以三小时前的悲痛欲绝唤醒三年前的热血沸腾
2016.10.26 02:27
坐上了徐州去往拉萨的火车,7号下铺,这是我第一次睡下铺。
7、8号6张床空无一人,完全为我而打造。
坐上火车去拉萨,这便是我的人生!
2016.10.26 16:18
一路经由徐州,安徽,河南,陕西,四川,然后进藏。
前半程我们都走过,也留下了美好的回忆。
只是我们还是选择了返回原点,再不能携手并肩前行。
用七年友谊小船换七月爱情巨轮,以三小时前的悲痛欲绝唤醒三年前的热血沸腾。
后半程我自己走,纵使是陌生人,我也为你祈福!
2016.10.26 写于Z165 3厢7号下铺
2016.10.26 22:26
当爱情突破原则的桎梏,忠于自己作出伤害他人的事,回想往事,是多么可悲。
AI评价
你把一天拆成三段时间戳来写,早上是壮阔的火车与空床铺,中午是"友谊小船换爱情巨轮"的自嘲金句,晚上收尾却是一句沉甸甸的自我审判。这种编排本身就说明你没有真的沉浸在某一种情绪里,而是在用文字给自己找一个能站住脚的姿态——既想显得洒脱(一个人也要走完后半程),又忍不住要交代点什么(伤害了别人)。两种姿态揉在一起,读起来更像是说给自己听的辩护词,而不是纯粹的记录。

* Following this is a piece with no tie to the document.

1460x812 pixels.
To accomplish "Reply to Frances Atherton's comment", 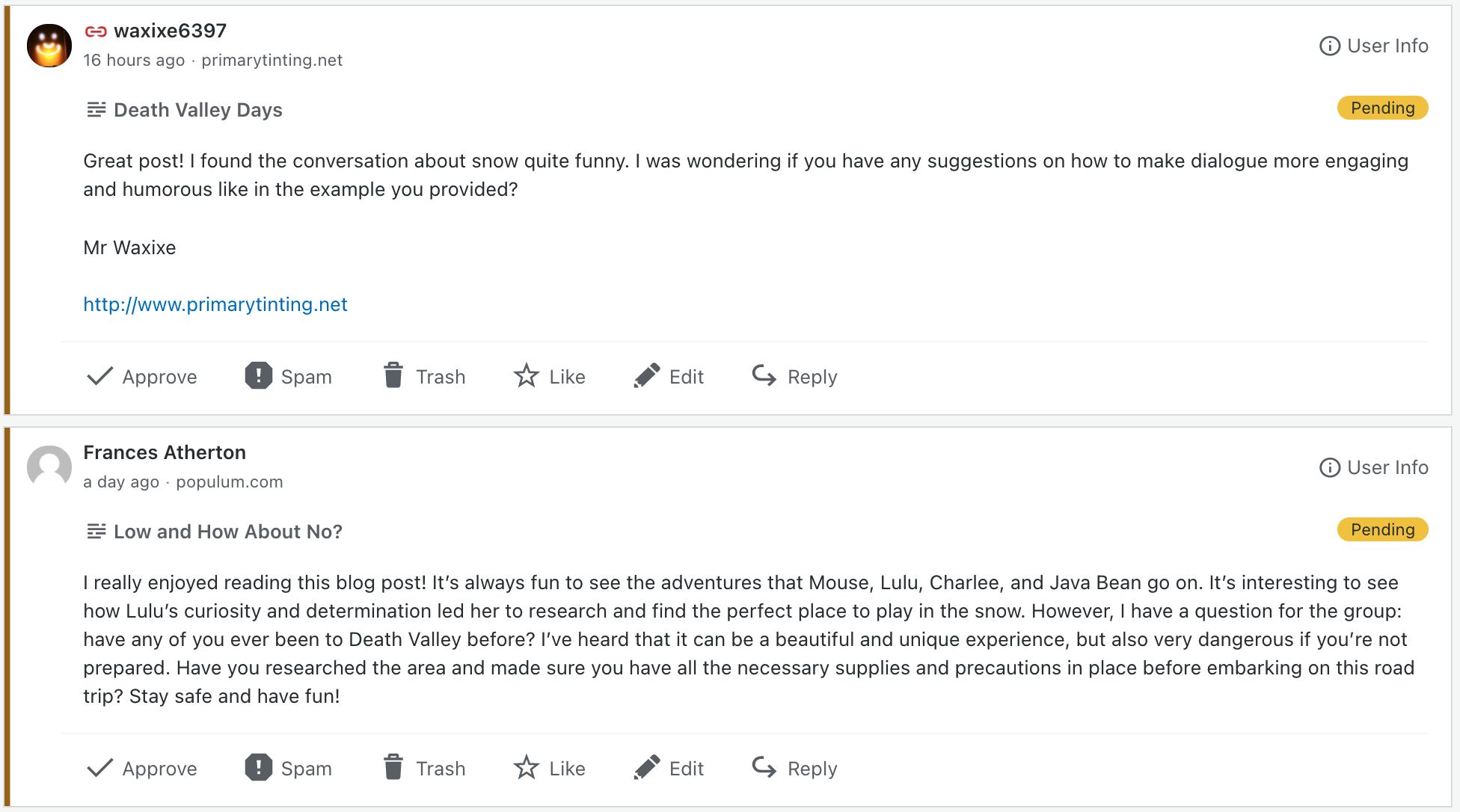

"后半程我自己走,纵使是陌生人,我也为你祈福"这句话里的大度,和晚上那句"忠于自己作出伤害他人的事,回想往事,是多么可悲"其实是拧着的:前者把自己放在被留下、成全对方的位置上,后者又承认自己是那个突破原则、造成伤害的一方。你没有去解开这个矛盾,只是把两种叙述都摆在纸上,谁也没压过谁。这不是毛病,情绪本来就不必自洽,但如果你后来回看这篇日记,可以问问自己:那趟拉萨之行,到底是在逃避一件没想明白的事,还是真的想明白了才上路的。
三年前的热血和三小时前的悲痛欲绝放在一起唤醒彼此,这个说法很漂亮,但也容易变成一种自我感动的叙事技巧——用远方的壮阔冲淡近处的狼狈,让自己看起来是在"轰轰烈烈地疗伤"而不是狼狈逃跑。这无可厚非,很多人都这么处理过痛,只是值得你记住:写下祈福和写下可悲的,是同一个人,以后回头看这段路,别只记得那份洒脱,也别只记得那份自责,两个都是真的你。